Geiseln

Irgendwann einmal hat man genug. Irgendwann einmal ist es einfach zu viel. Irgendwann einmal fügt man sich nicht mehr. Begehrt auf. Ergreift Partei. Wehrt sich. Übt Rache. Nimmt das Heft des Handelns in die Hand.

Bisher war Sylvie Meyer immer diejenige, die sich brav fügte. Alle Arbeiten wurden erledigt. Sie stieg in ihrer Firma auf. Sich beschweren oder gar aufbegehren entsprach nicht ihrem Naturell. Auch als sie ihr Chef bat die Kollegen zu bewerten, sie zu katalogisieren und in ein Rankingmuster zu zwänge, war es für Sylvie nur eine Arbeit, die sie machte. Das war einmal, Vergangenheit, Präteritum. Die Fünfzig hinter sich gelassen, vom Mann verlassen – die neue Sylvie ist eine gefährliche Frau. Nicht für jedermann, doch für die, die sie ausnutzen wollen, sich ihrer habhaft machen wollen, sieht’s nicht rosig aus, wenn sie eine rosige Zukunft haben wollen. Ein geschlagener Hund, beißt irgendwann einmal zurück. Und der Krug geht so lange zum Brunnen bis er bricht. Nein, Sylvie lässt sich nicht mehr brechen. Ihr wird klar, dass all die Mühen, die Arbeit, die Eigeninitiative ihr niemals zu einem Dank verhelfen wird.

Sylvie wird lernen, dass lang anhaltender Schmerz selten Konsequenzen hat. Aber ein kurzer Impuls der Gewalt – da ist das Wort, das sie scheinbar nicht kennt, oder hat sie es nur verdrängt? – hat eine lang anhaltende Wirkung. Sie kann sich wieder einmal fügen. Sie kann auch in die Offensive gehen. Sie weiß, dass Frauen den Schmerz besser aushalten als Männer. Sylvie ist eine Frau. Eine starke Frau. Sie erträgt vieles, aber nicht alles.

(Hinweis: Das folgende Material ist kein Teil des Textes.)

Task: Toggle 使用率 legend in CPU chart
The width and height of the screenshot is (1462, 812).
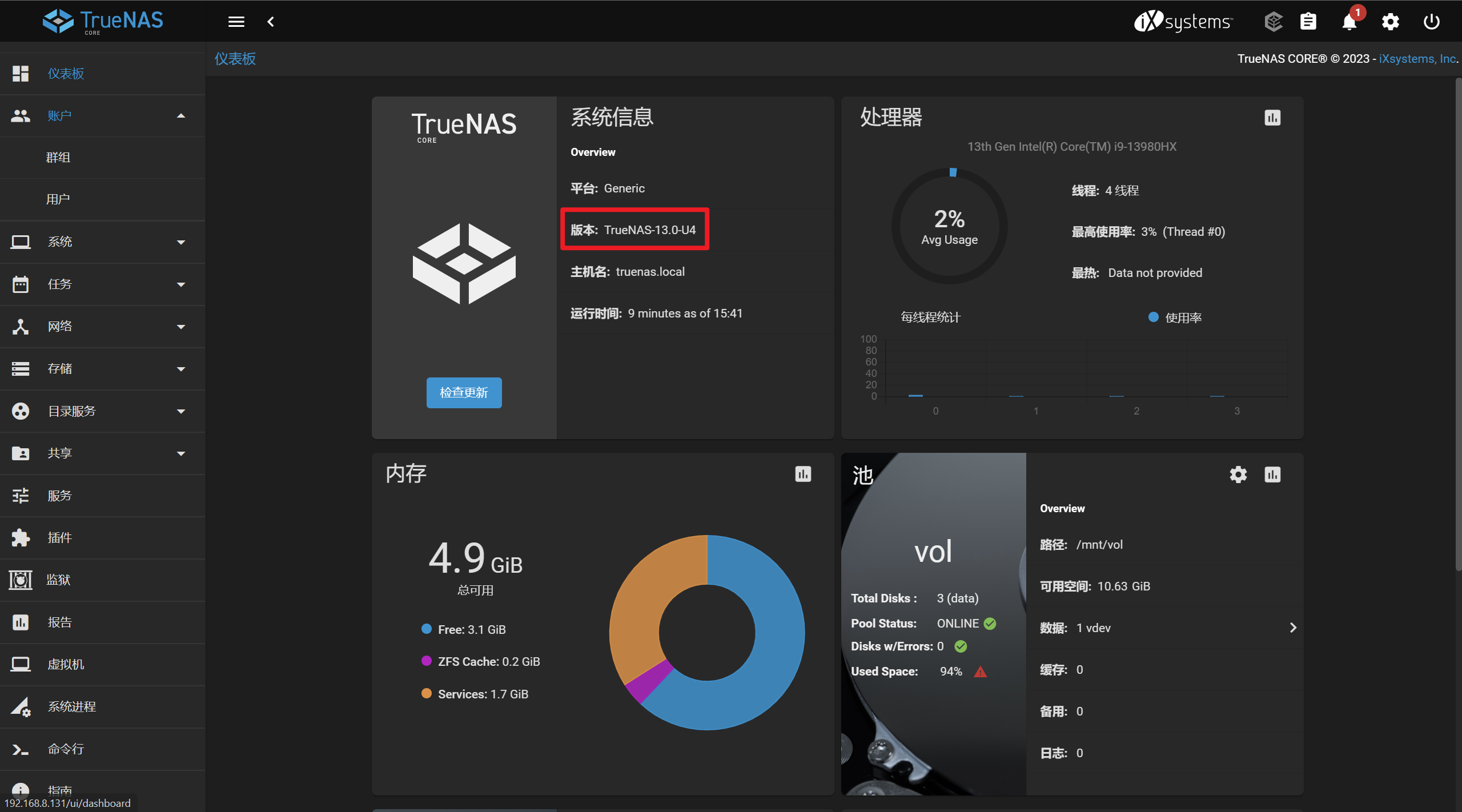Action: pyautogui.click(x=1175, y=317)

Nina Bouraoui spielt gekonnt mit dem Begriff Gewalt. Mit den ersten Zeilen lässt sie Sylvie mit dem Begriff Gewalt fremdeln. Sie ist präsent, doch niemals nah. Sylvie will nicht verletzen, sie will ja schließlich auch nicht verletzt werden. Dennoch ist die Gewalt immer da. Auch wenn Sylvie es (bisher) immer verdrängt hat. Deswegen ist sie noch lange nicht schwach. Als sie ihren Chef in ihrer Gewalt hat, spürt sie die ihr verliehene Macht. Verliehen, das ist es! Die Macht, die mit der Gewalt einhergeht, ist nur geliehen. Irgendwann ist sie passé.

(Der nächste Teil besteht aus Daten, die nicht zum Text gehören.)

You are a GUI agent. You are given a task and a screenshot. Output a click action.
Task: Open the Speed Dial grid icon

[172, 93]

Es sind nicht die Gewaltfantasien, die „Geiseln“ zu einem außerordentlichen Buch machen. Es sind vielmehr die Lücken, die der Leser selbst füllen darf, die dem Buch die Größe angedeihen lassen. Ihre Hauptfigur ist größer als sie es sich vorstellen kann. Sylvie sonnt sich nicht im Gefühl des Triumphes über den Mann, der sie jahrelang unterdrückt hat, indem er ihr anscheinend Macht verlieh. Ihre Selbsterkenntnis ist ihr Lohn genug.